▶ [DIRECTION] Rewrite the rows as a Markdown table with the columns No. and Line, starting at the line that contains "five layers' label?" and ending at the last line of the rows. Number each line in order and leave out blank lines.

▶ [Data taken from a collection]

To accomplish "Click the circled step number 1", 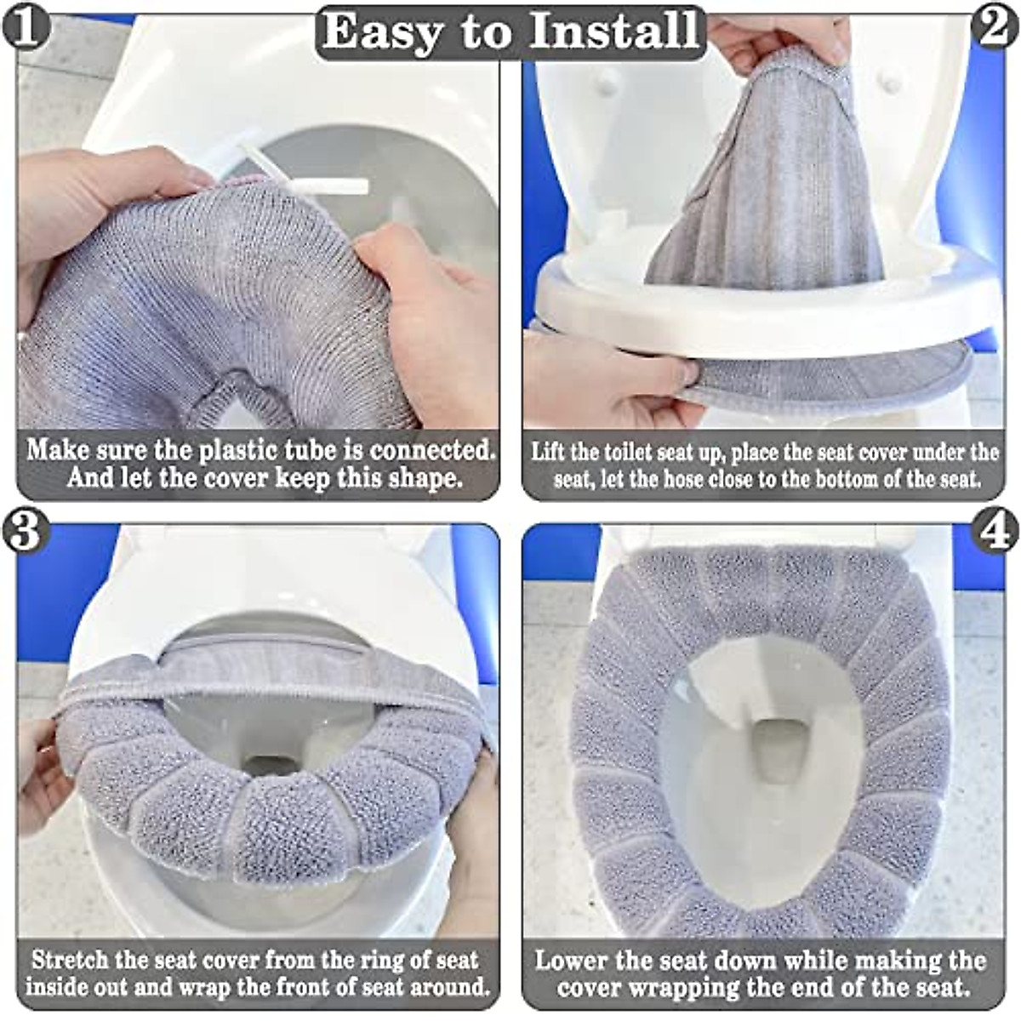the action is (x=26, y=26).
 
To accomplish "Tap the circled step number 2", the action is (x=995, y=26).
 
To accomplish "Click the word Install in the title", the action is (x=613, y=31).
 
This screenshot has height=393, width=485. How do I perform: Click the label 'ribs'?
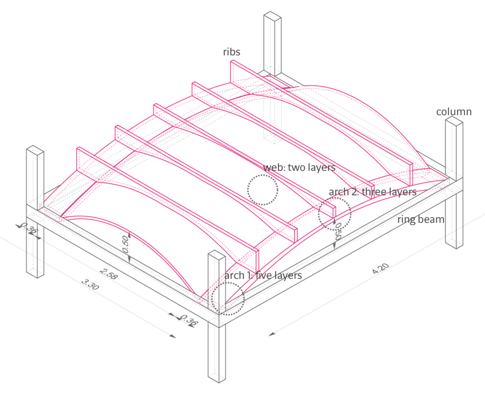tap(231, 52)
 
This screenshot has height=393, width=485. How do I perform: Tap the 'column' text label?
tap(454, 112)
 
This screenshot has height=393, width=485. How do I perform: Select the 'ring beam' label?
tap(421, 220)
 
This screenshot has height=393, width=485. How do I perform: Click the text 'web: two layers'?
tap(299, 168)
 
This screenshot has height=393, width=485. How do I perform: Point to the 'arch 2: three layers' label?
tap(373, 192)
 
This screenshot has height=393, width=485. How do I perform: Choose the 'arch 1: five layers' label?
tap(263, 276)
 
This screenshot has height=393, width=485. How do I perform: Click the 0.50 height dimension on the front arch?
tap(125, 245)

▶ [WORKED ANSWER]
| No. | Line |
|---|---|
| 1 | This screenshot has height=393, width=485. How do I perform: Choose the 'arch 1: five layers' label? |
| 2 | tap(263, 276) |
| 3 | This screenshot has height=393, width=485. How do I perform: Click the 0.50 height dimension on the front arch? |
| 4 | tap(125, 245) |